Official figures show the number of homes bought and resold within a year, typically by people seeking to turn a quick profit, has dropped to the lowest level in more than a decade.

Just 2.3% of properties in England and Wales were flipped in the first quarter of 2025, down 1.3 percentage points since 2024 and the lowest figure since 2013, according to analysis by Hamptons estate agency.

The number of flipped homes sold between January and March stood at 7,301, 27% below the ten-year average for the same period.

The collapse in activity has been blamed on the decision by Ms Reeves to hike stamp duty costs and axe the discount introduced under Liz Truss. Experts say the soaring tax bill has wiped out returns, with Hamptons warning it now swallows up nearly a third of gross profit on each flip.

Aneisha Beveridge, head of research at Hamptons, said: “Bigger stamp duty bills are wiping out a lot of profit from flipping.

“The 5% surcharge for investors, coupled with a reduction in the point at which buyers start paying stamp duty, means it’s harder than ever to make the sums stack up.

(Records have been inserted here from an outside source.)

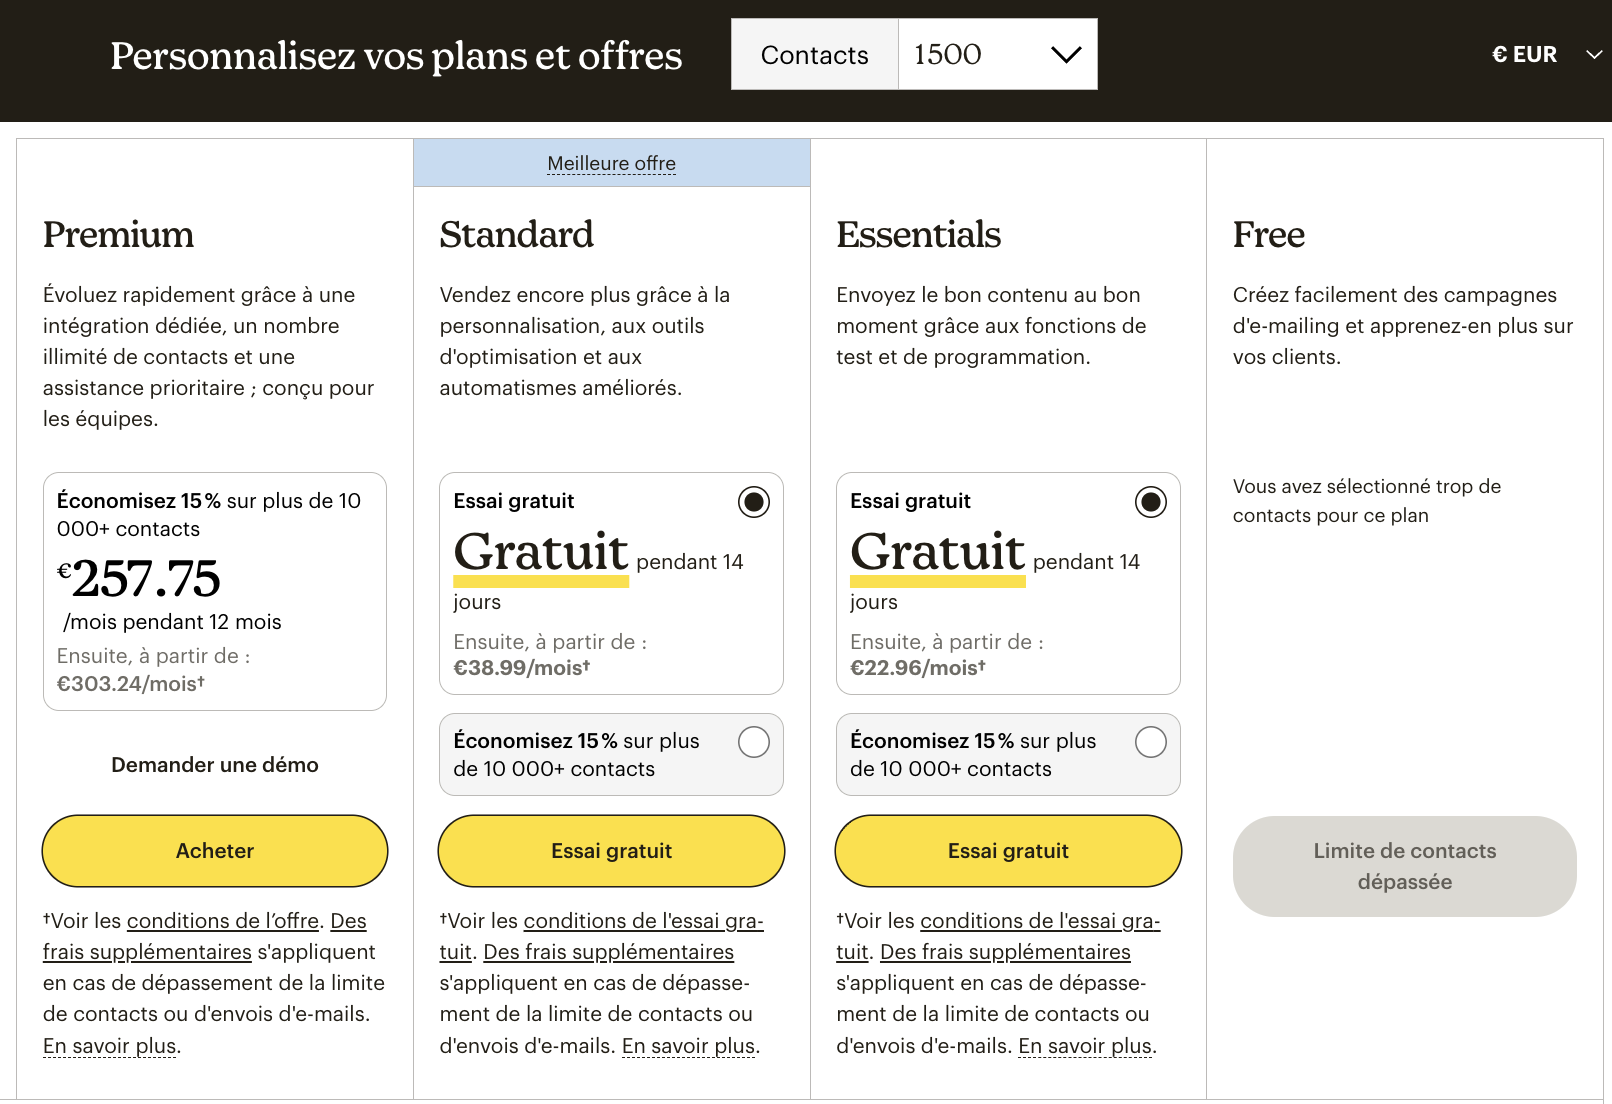
Task: Expand the EUR currency selector
Action: (x=1543, y=54)
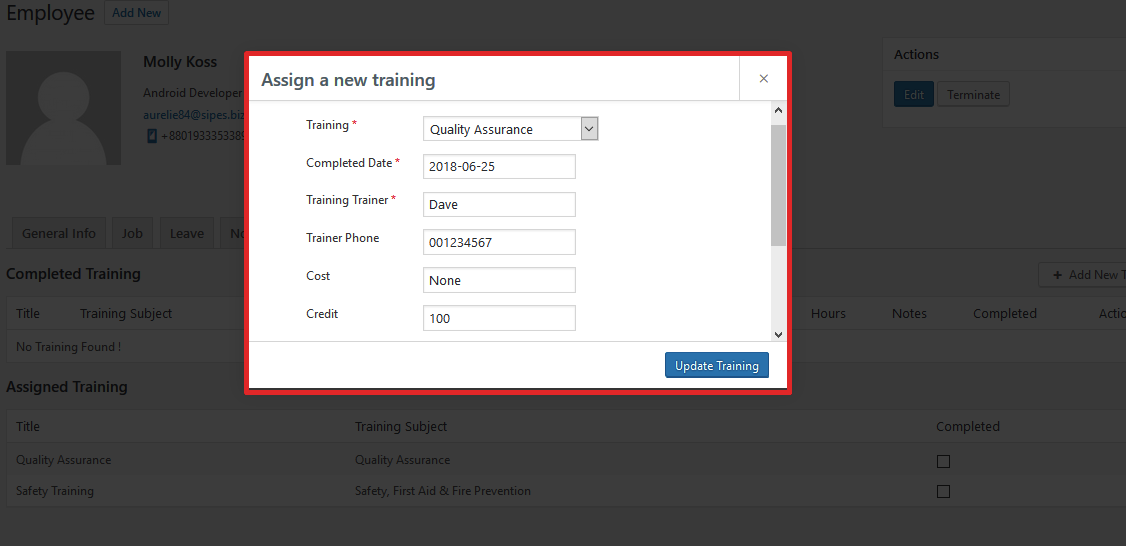The width and height of the screenshot is (1126, 546).
Task: Check the Safety Training completed checkbox
Action: [x=943, y=492]
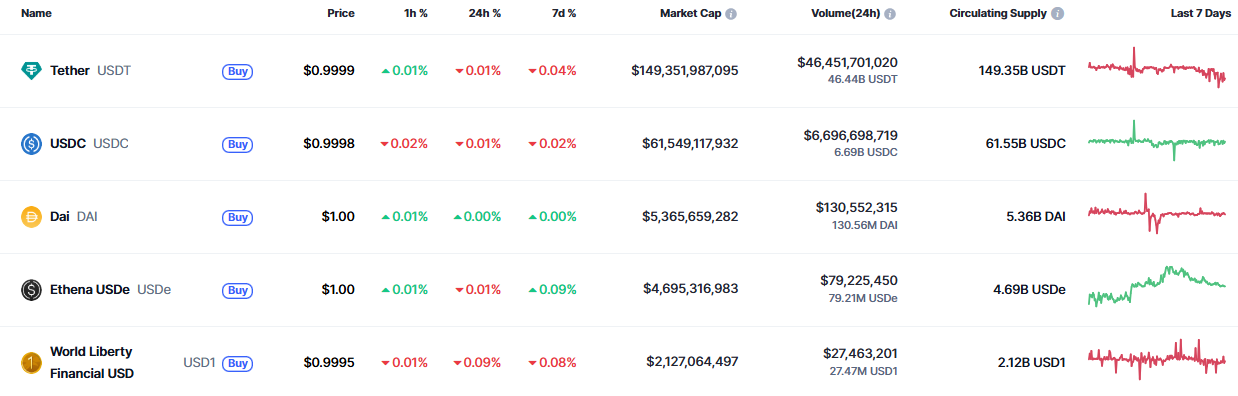The width and height of the screenshot is (1238, 396).
Task: Click the Tether coin logo icon
Action: [31, 71]
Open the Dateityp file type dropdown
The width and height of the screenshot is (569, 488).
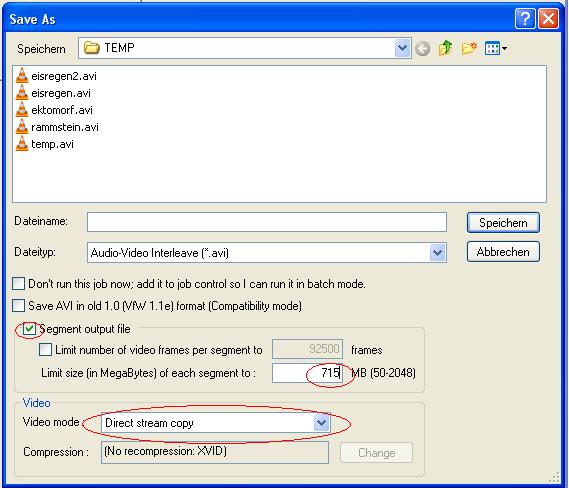tap(437, 253)
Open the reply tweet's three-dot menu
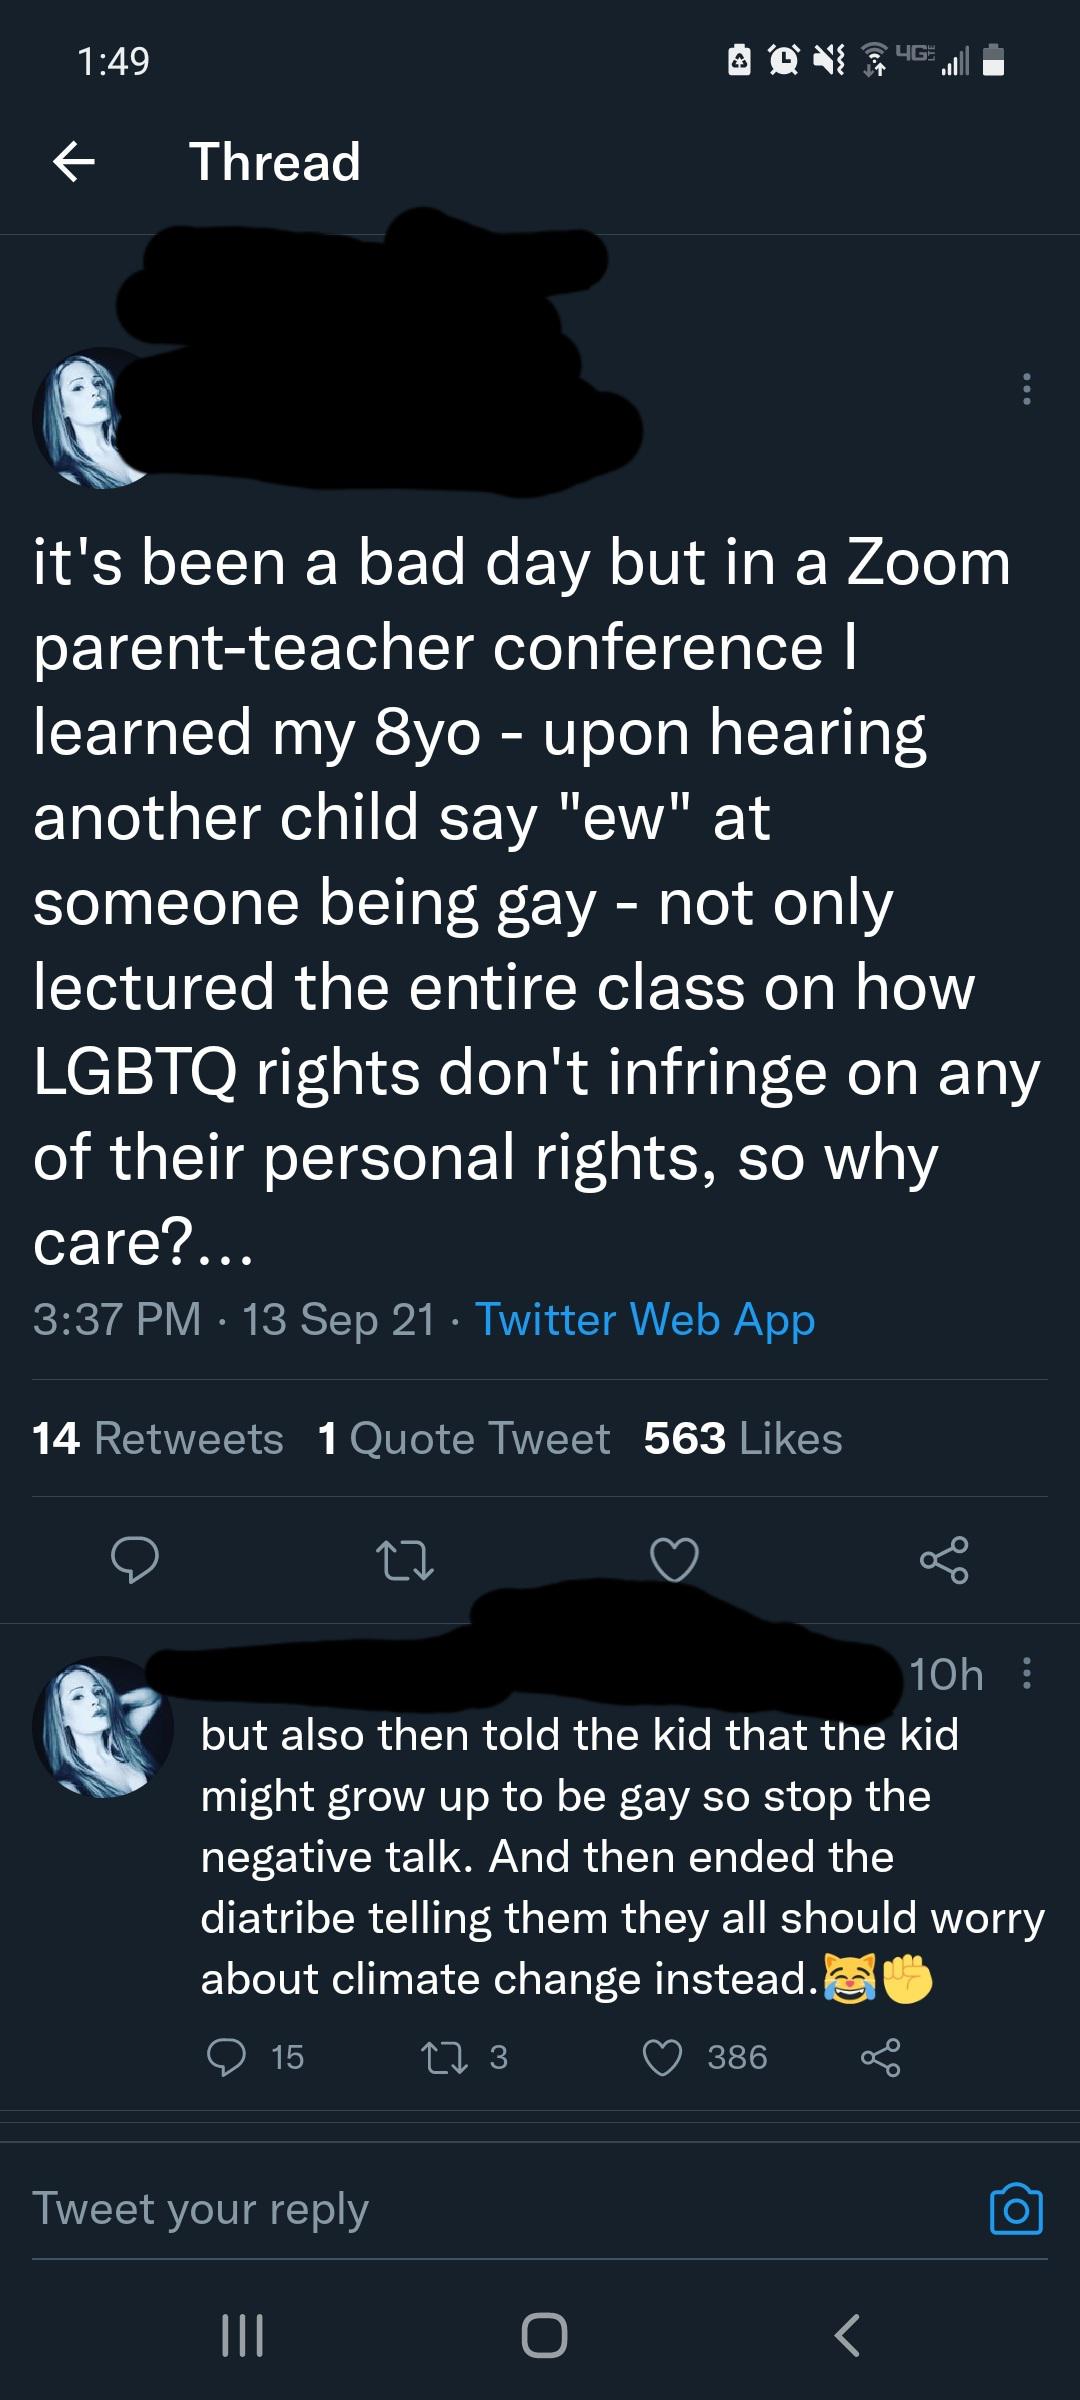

“Stamp duty bills now account for nearly a third of gross profits. And in some cases, these bills are now higher than the cost of renovating the property. This, together with rising material and labour costs and, in some places, falling house prices, makes flipping homes an increasingly tricky business.”

Ms Reeves’s first Budget in March saw the stamp duty surcharge on second homes increased from 3% to 5% – a move designed to curb landlords and favour first-time buyers.

At the same time, she allowed the Truss-era threshold for stamp duty exemption to expire in April, slashing the tax-free band from £250,000 to just £125,000.

The policy shift has pushed up costs sharply for anyone buying and refurbishing a property. According to Hamptons, the average stamp duty bill on a flipped home has more than tripled in the past decade, from £1,900 to £6,375.

Ms Beveridge said: “Rising upfront costs have pushed investors further North, where properties can still be bought without paying any stamp duty. It’s also where more house price growth has been concentrated over the last few years.”

In some cases, stamp duty alone is now larger than the cost of the renovation work itself. While 80% of flipped homes still sold for more than the purchase price earlier this year, just 66% delivered a profit once tax was accounted for.

Ms Beveridge added: “The second home stamp duty surcharge was introduced to tilt the market towards first-time buyers at the expense of landlords, something that it has successfully done.

“These are often empty homes which need a lot of love and are typically projects that most first-time buyers and movers have shied away from.”

The typical profit on a flipped home in the first quarter of this year was £22,000 – up from £16,000 in 2024 but still far below the peak of £38,000 recorded in 2022, and lower than levels seen ten years ago.

Hamptons said flipping now only makes sense in areas where property prices and taxes are lower. In the first three months of the year, 61% of flipped homes were in the Midlands, the North and Wales – up from 50% a decade ago.

Ms Beveridge said: “While the returns aren’t as high as with homes in the South in cash terms, higher yields and lower tax bills continue to make the North the homeland of flipping.”